§ **THE INPUT**
□ □ □ □ □
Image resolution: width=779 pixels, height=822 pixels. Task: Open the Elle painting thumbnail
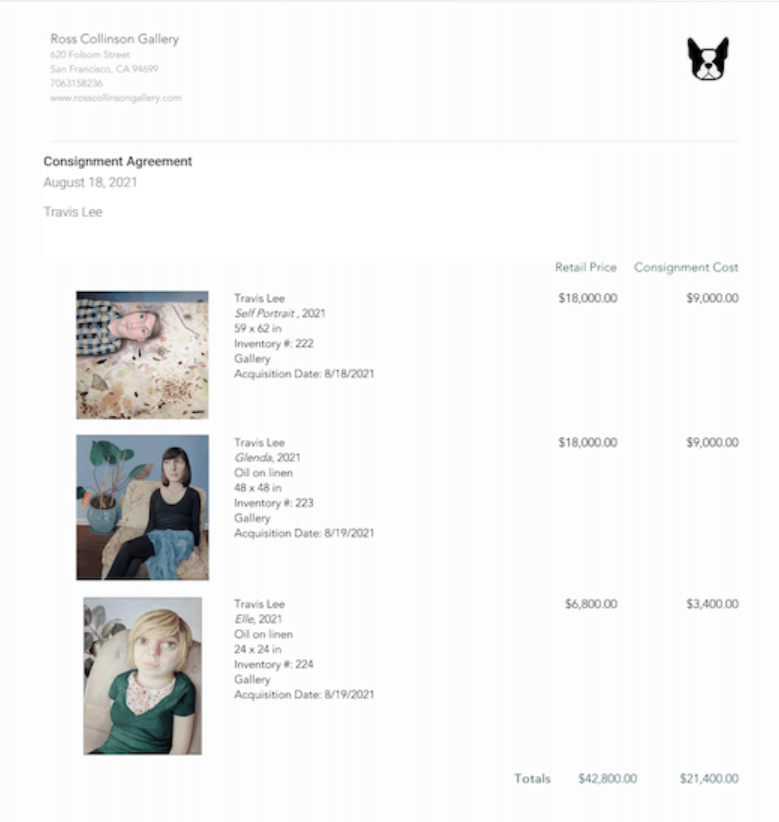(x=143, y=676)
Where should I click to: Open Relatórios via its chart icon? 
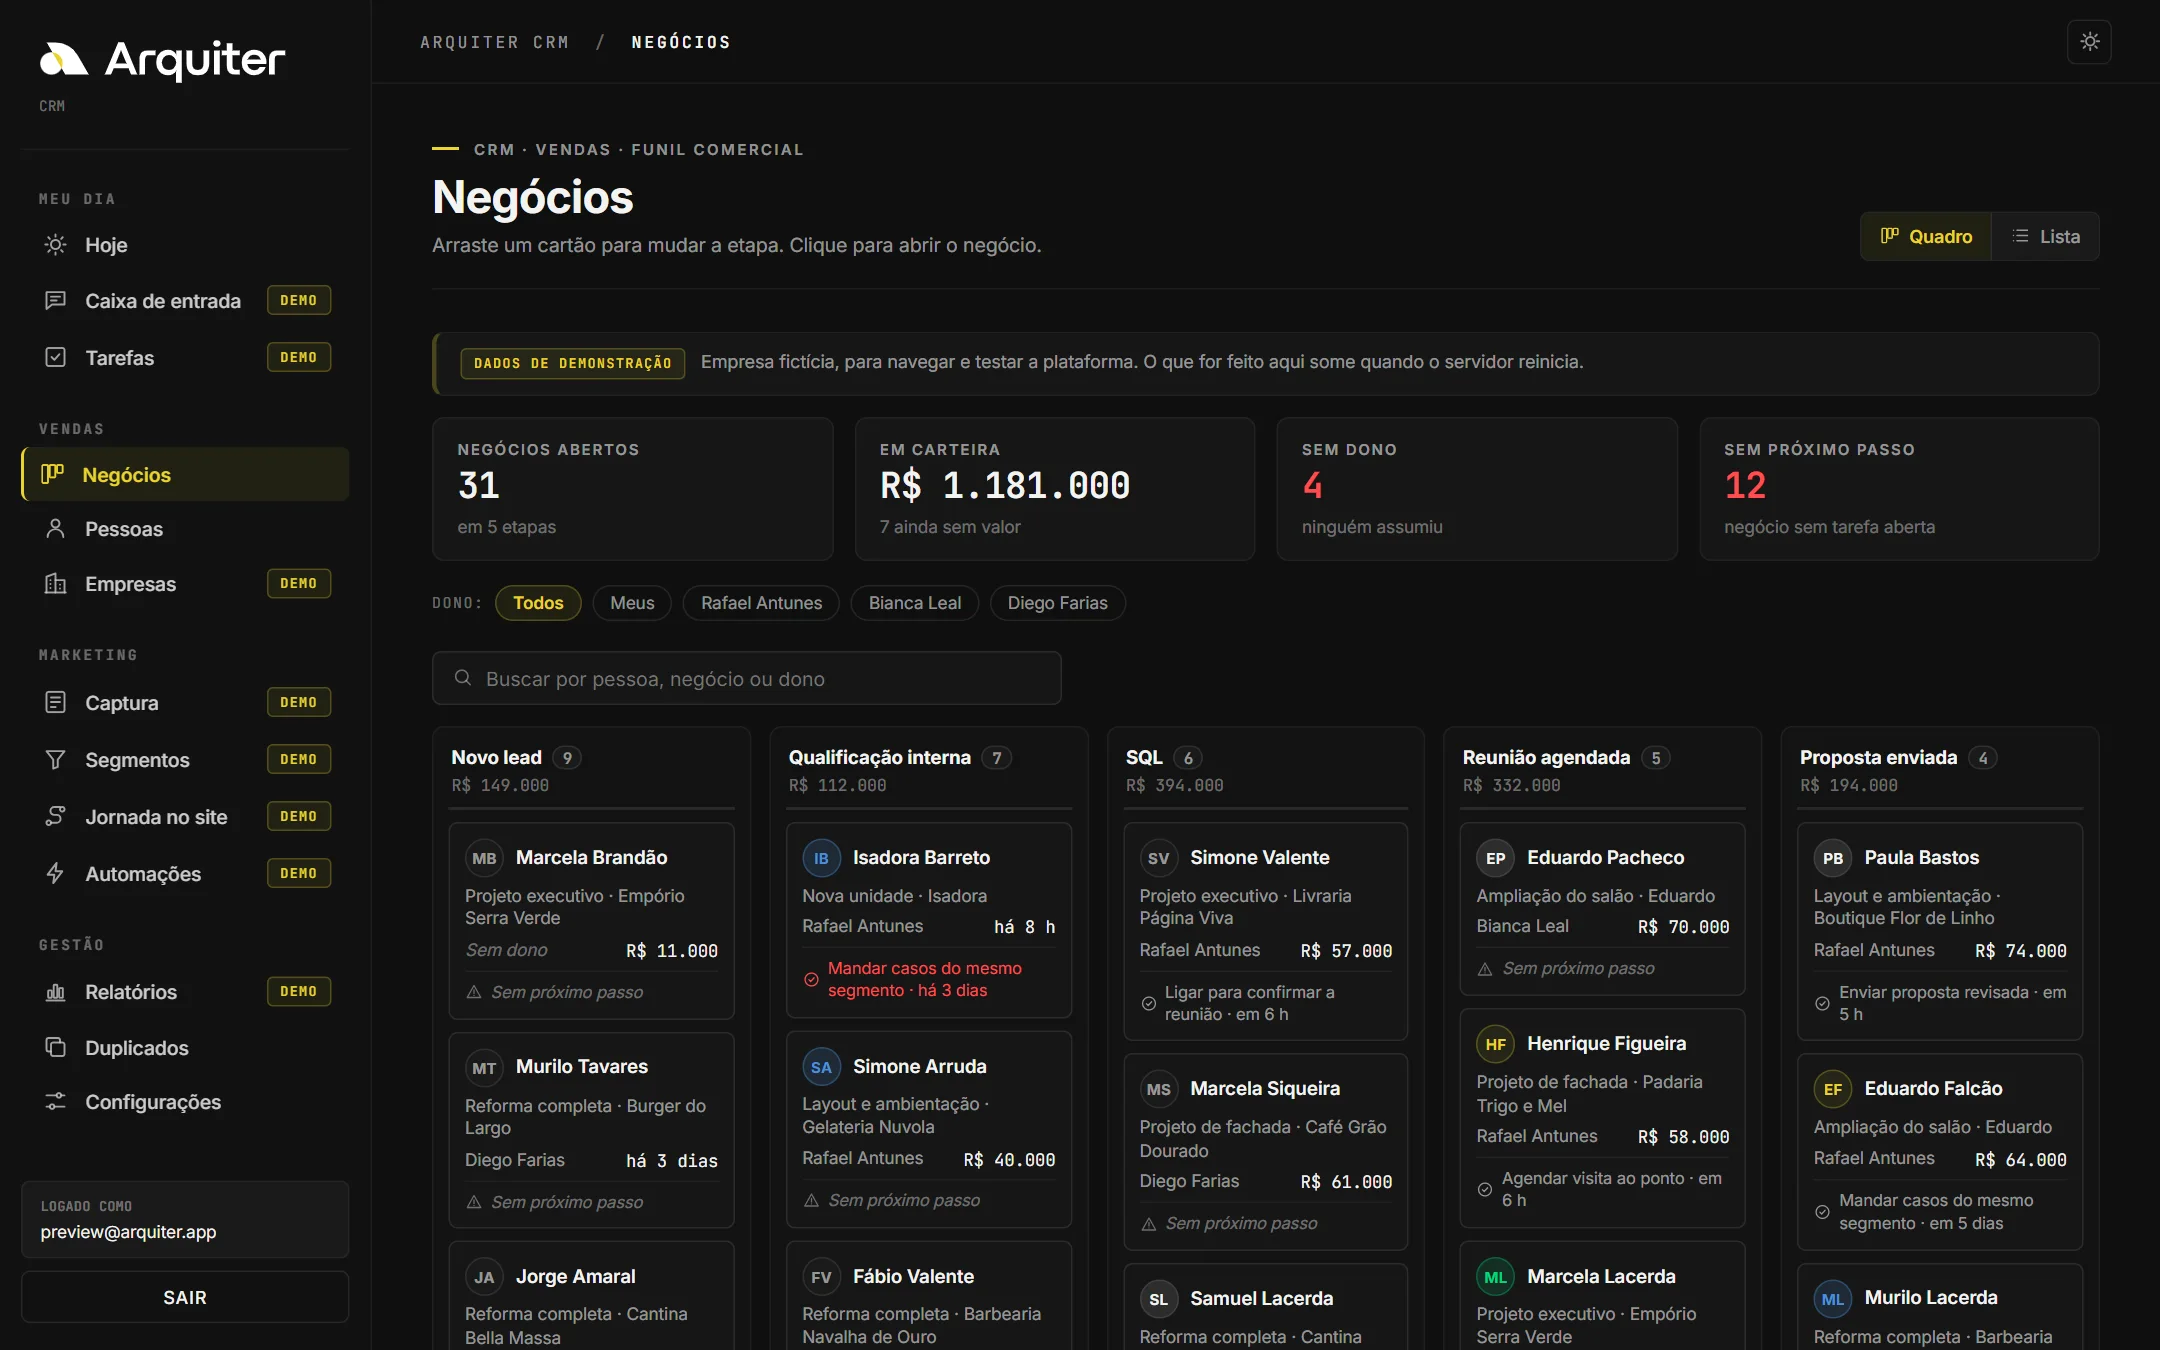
□ □ □ □ □
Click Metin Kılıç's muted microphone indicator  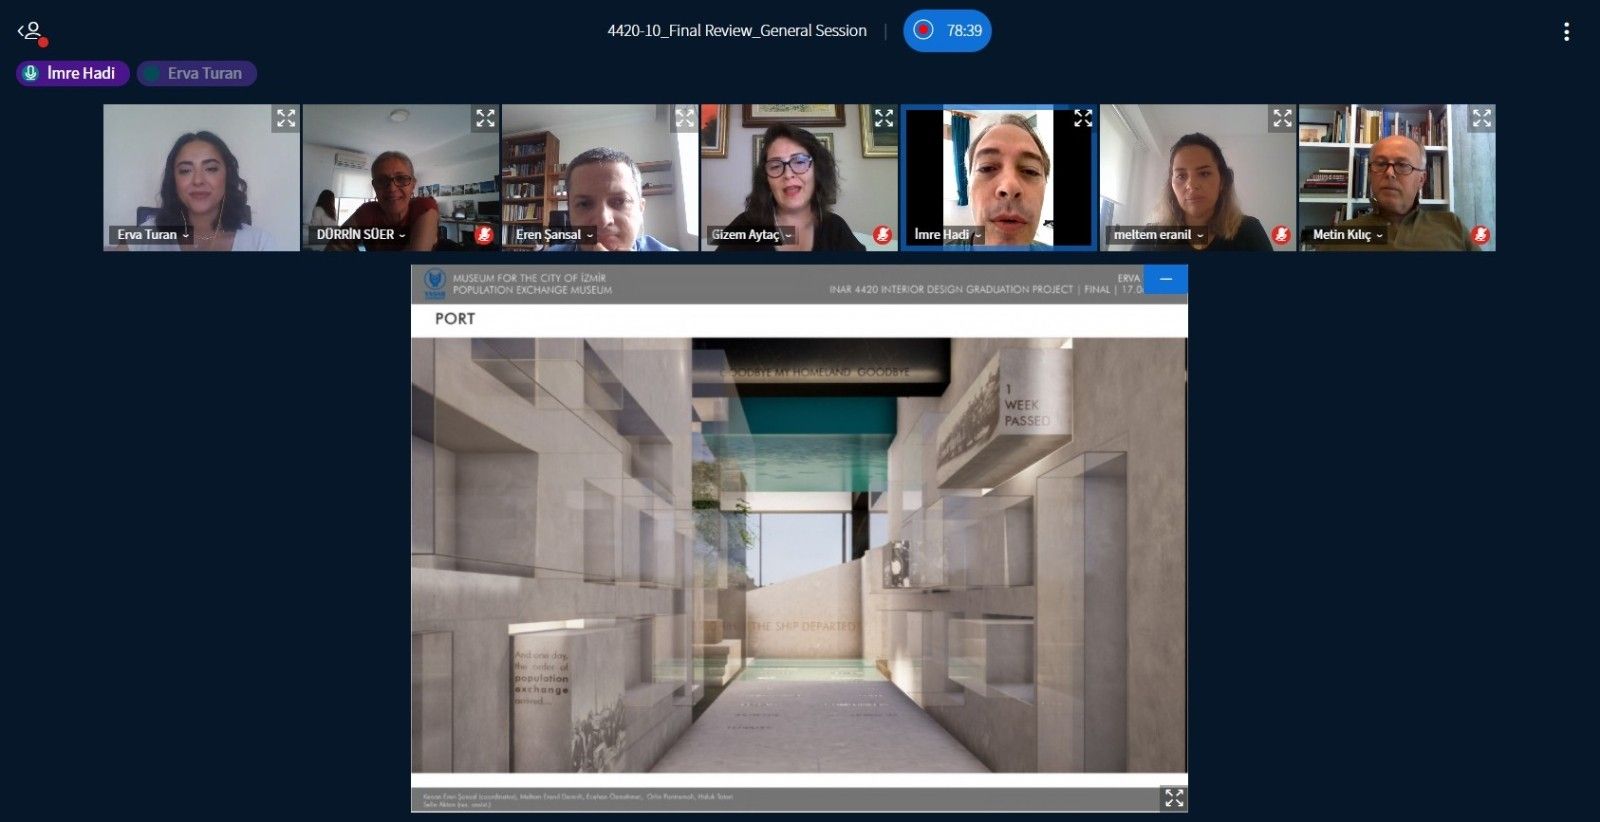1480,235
□ □ □ □ □
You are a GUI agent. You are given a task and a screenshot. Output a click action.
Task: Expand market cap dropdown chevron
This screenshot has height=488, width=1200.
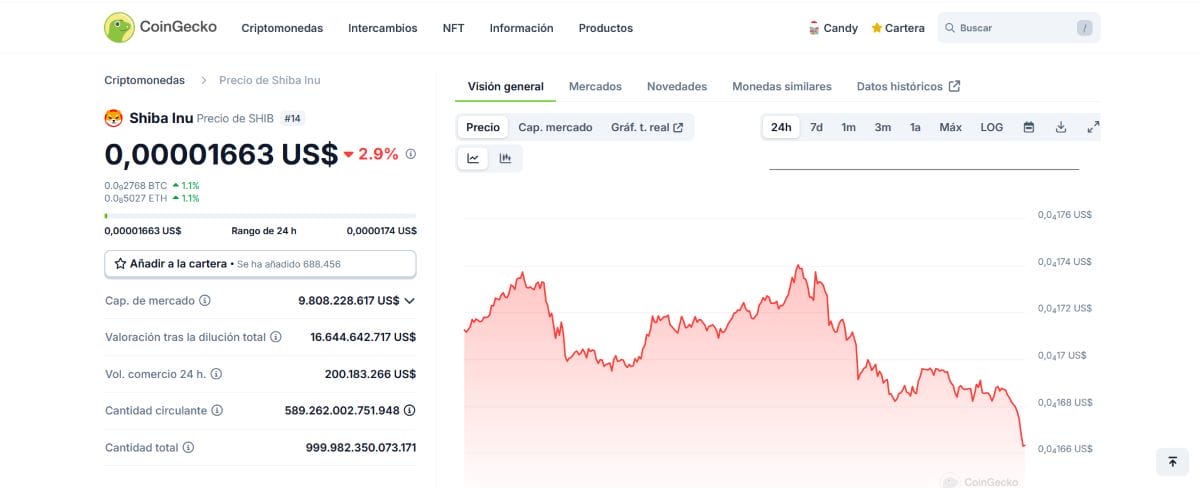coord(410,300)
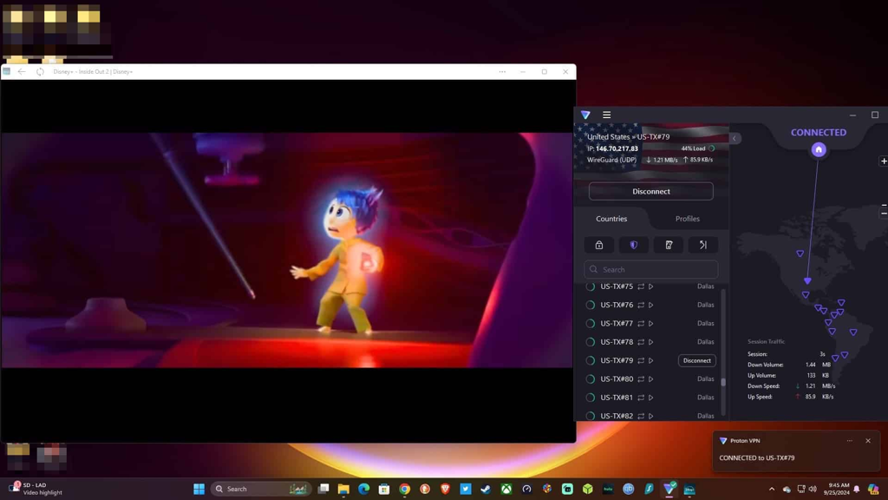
□ □ □ □ □
§ **THE PROBLEM**
When you reach the line holding "Image resolution: width=779" in the listing above, begin retyping exactly, and stop once the line holding "Where should I" is done; pictures stay out.

§ **ANSWER SECTION**
Image resolution: width=779 pixels, height=822 pixels. Task: Open the Elle painting thumbnail
(x=143, y=676)
Where should I click to: Open Relatórios via its chart icon? 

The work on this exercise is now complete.